_Text shown_.
-*-

The Oracle of Wolfram

In a comment on my earlier note about Wolfram Alpha, Daniel Asimov takes me to task for failing to explain “what Wolfram Alpha is.” I’ll accept the criticism, but I have to add that the question he raises is a real toughie. What, indeed, is Wolfram Alpha? Much of the prerelease hype (e.g., CIO, ZDNet, Telegraph) suggested it was to be some kind of search engine—a “Google killer,” or else, as Steven Levy wrote, “more like the anti-Google.” Another common theme (Infotoday, Guardian) suggests that Alpha is a manifestation of the semantic web, “that thing that Sir Tim Berners-Lee has been banging on about.”

There have been lots of other attempts to answer the ontological question. Jonathan Zittrain (via the New York Times) calls Alpha a “computable almanac.” Larry Greenemeier, writing for Scientific American, says: “Think of it as Ask Jeeves with [a] PhD.” Stephen Wolfram, the creator of Alpha, tells Rudy Rucker: “If anything, you might call it a platonic search engine, unearthing eternal truths that may never have been written down before.” Yuri Alkin, in a blog called Connections, had the wit to present the question to Alpha itself: “Who are you?” he asked. The polite reply, worthy of HAL or Commander Data, was “I am a computational knowledge engine.”

-*-

_Records_.
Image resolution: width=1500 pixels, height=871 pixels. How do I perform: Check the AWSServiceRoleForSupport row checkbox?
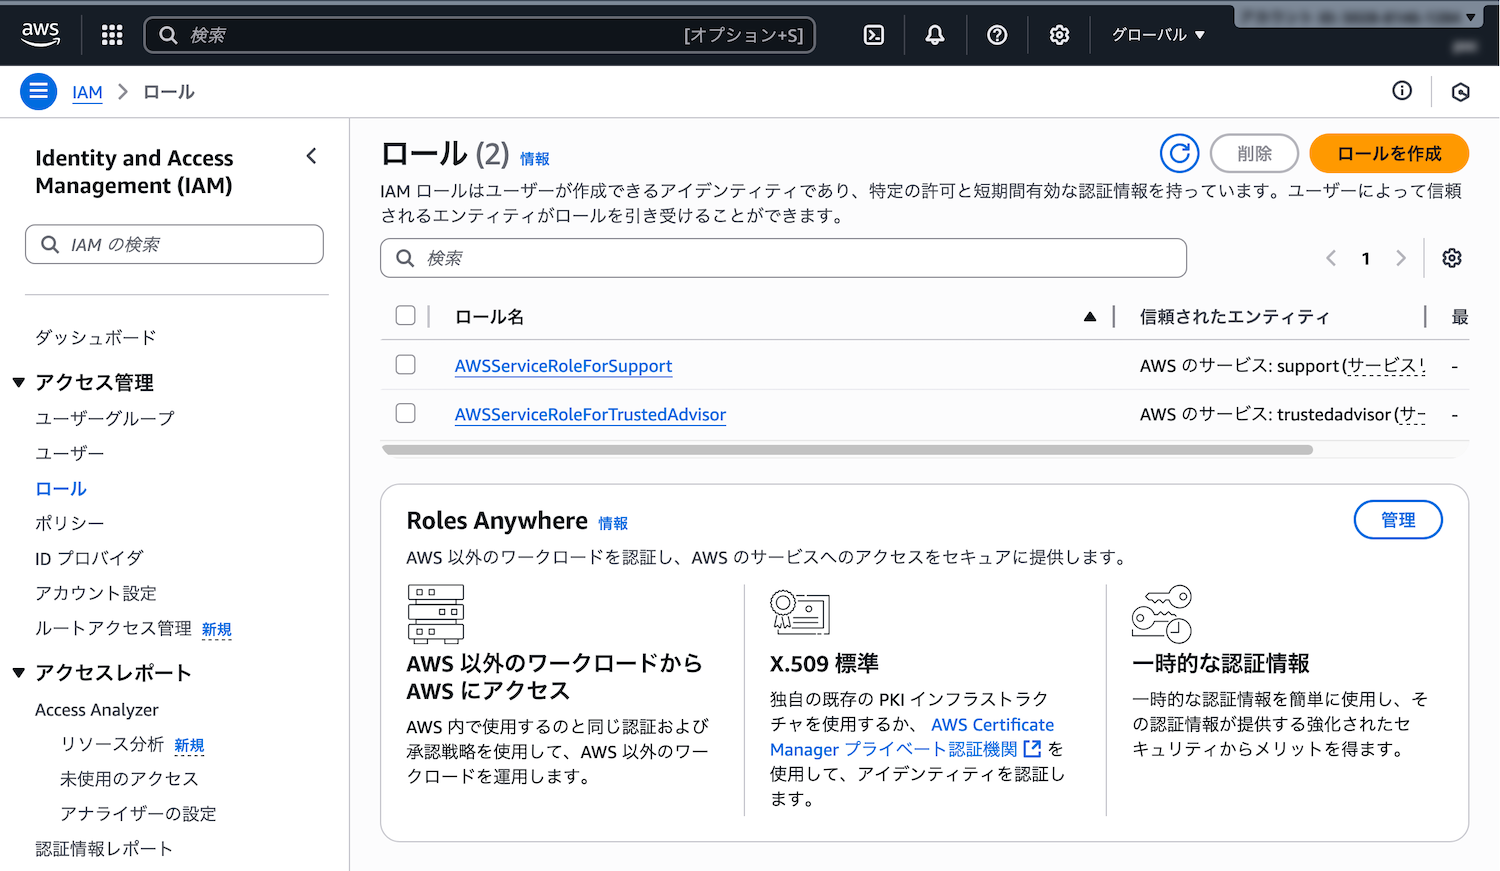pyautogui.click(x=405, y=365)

-*-

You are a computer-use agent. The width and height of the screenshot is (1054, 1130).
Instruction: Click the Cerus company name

-*-

_Directions_.
1. Answer these questions from the essay about Wolfram Alpha:
(a) What phrase does Jonathan Zittrain use to describe Alpha?
(b) Who wrote that Alpha was "more like the anti-Google"?
(c) What did Alpha reply when Yuri Alkin asked it "Who are you?"
2. Carry on the essay about Wolfram Alpha, starting after its final sentence.
The records come from a separate source and have no connection to the essay about Wolfram Alpha.

_Results of the tasks_.
1.
(a) A "computable almanac."
(b) Steven Levy.
(c) "I am a computational knowledge engine."

2.
After a few weeks of sporadic poking around with Alpha, I’m finally ready to take my own shot at answering the big question. If you ask me, Wolfram Alpha is an oracle. Not an oracle in the computer-science sense—a hypothetical black box that simplifies complexity analysis by always giving the correct answer for queries of a specific form. I mean an oracle in the Greek-mythology sense—a sybil in a cave or a temple, whose responses to questions are often helpful but tend to be enigmatic and require careful interpretation. Sometimes you get just the answer you were looking for. Sometimes you get no answer at all. Sometimes the answer leaves you more perplexed than when you began.

All in all, perhaps it’s better to set aside the question of what Alpha is and ask what it can do.

It can do your homework (or your students’ homework):

Query: Limit (x^p)^(1/p) as p->0

Answer: \(\lim_{p \to 0}(x^p)^{1/p} = x\)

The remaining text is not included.